● 任务目标
根据下方关于 FlattenKObjectBatchOp 的文档摘录,该组件的功能是什么?

● 文档摘录
>>>>>

Java 类名:com.alibaba.alink.operator.batch.recommendation.FlattenKObjectBatchOp
Python 类名:FlattenKObjectBatchOp

功能介绍

将推荐结果从json序列化格式转为table格式。

参数说明

| 名称 | 中文名称 | 描述 | 类型 | 是否必须? | 取值范围 | 默认值 | | —- | —- | —- | —- | —- | —- | —- |

| outputCols | 输出结果列列名数组 | 输出结果列列名数组,必选 | String[] | ✓ | | |

| selectedCol | 选中的列名 | 计算列对应的列名 | String | ✓ | 所选列类型为 [STRING] | |

| outputColTypes | 输出结果列列类型数组 | 输出结果列类型数组 | String[] | | | null |

| reservedCols | 算法保留列名 | 算法保留列 | String[] | | | null |

代码示例

Python 代码

  1. from pyalink.alink import *
  2. import pandas as pd
  3. useLocalEnv(1)
  4. df_data = pd.DataFrame([
  5. [1, 1, 0.6],
  6. [2, 2, 0.8],
  7. [2, 3, 0.6],
  8. [4, 1, 0.6],
  9. [4, 2, 0.3],
  10. [4, 3, 0.4],
  11. ])
  12. data = BatchOperator.fromDataframe(df_data, schemaStr='user bigint, item bigint, rating double')
  13. jsonData = Zipped2KObjectBatchOp()\
  14. .setGroupCol("user")\
  15. .setObjectCol("item")\
  16. .setInfoCols(["rating"])\
  17. .setOutputCol("recomm")\
  18. .linkFrom(data)\
  19. .lazyPrint(-1);
  20. recList = FlattenKObjectBatchOp()\
  21. .setSelectedCol("recomm")\
  22. .setOutputCols(["item", "rating"])\
  23. .setOutputColTypes(["long", "double"])\
  24. .setReservedCols(["user"])\
  25. .linkFrom(jsonData)\
  26. .lazyPrint(-1);
  27. BatchOperator.execute();

Java 代码

  1. import org.apache.flink.types.Row;
  2. import com.alibaba.alink.operator.batch.BatchOperator;
  3. import com.alibaba.alink.operator.batch.recommendation.FlattenKObjectBatchOp;
  4. import com.alibaba.alink.operator.batch.source.MemSourceBatchOp;
  5. import com.alibaba.alink.operator.common.recommendation.Zipped2KObjectBatchOp;
  6. import org.junit.Test;
  7. import java.util.Arrays;
  8. import java.util.List;
  9. public class FlattenKObjectBatchOpTest {
  10. @Test
  11. public void testFlattenKObjectBatchOp() throws Exception {
  12. List <Row> df_data = Arrays.asList(
  13. Row.of(1, 1, 0.6),
  14. Row.of(2, 2, 0.8),
  15. Row.of(2, 3, 0.6),
  16. Row.of(4, 1, 0.6),
  17. Row.of(4, 2, 0.3),
  18. Row.of(4, 3, 0.4)

<<<<<

● 数据集摘录
>>>>>

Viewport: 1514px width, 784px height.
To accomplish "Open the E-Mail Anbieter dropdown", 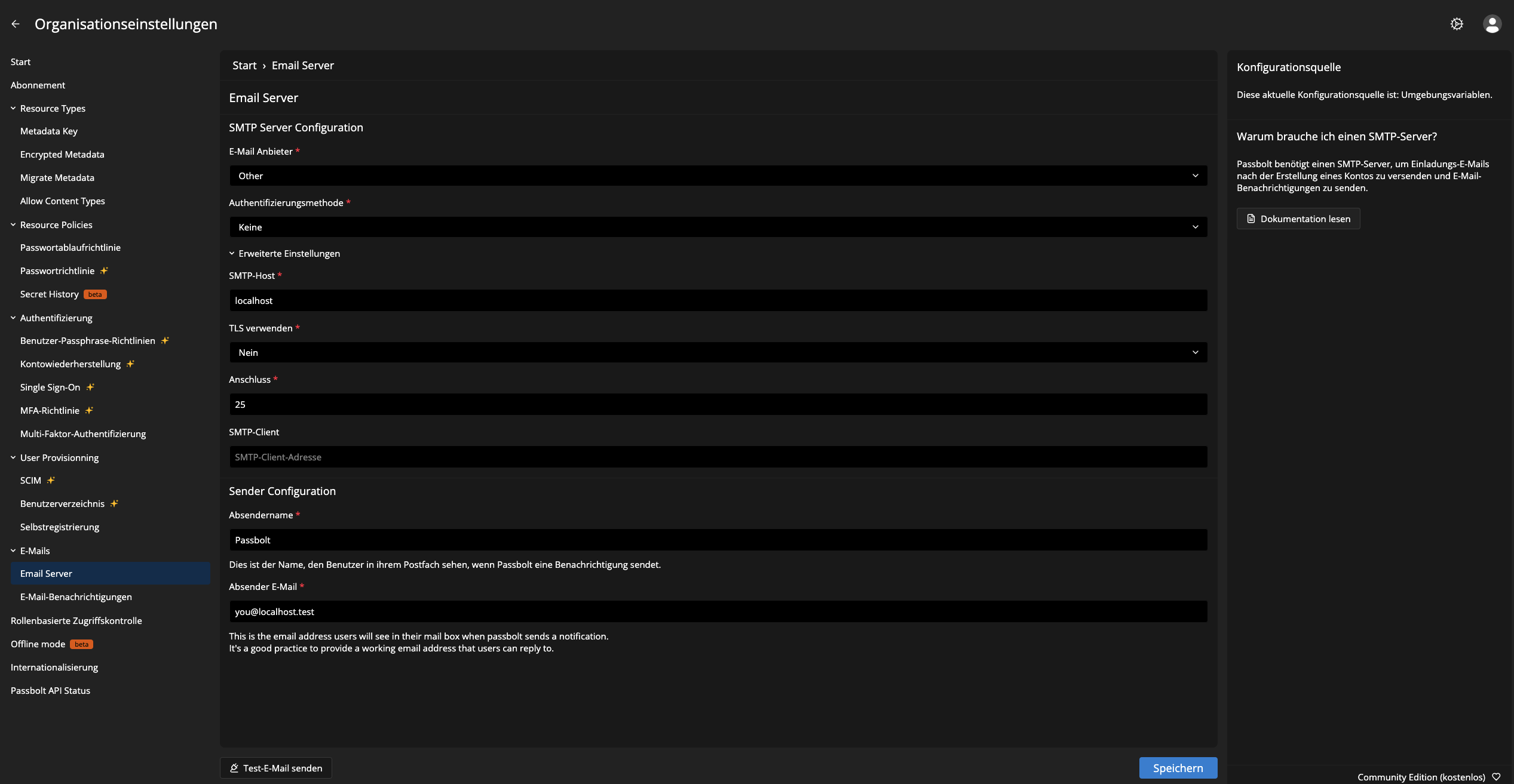I will [718, 176].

<<<<<

● 回答
它将推荐结果从json序列化格式转为table格式。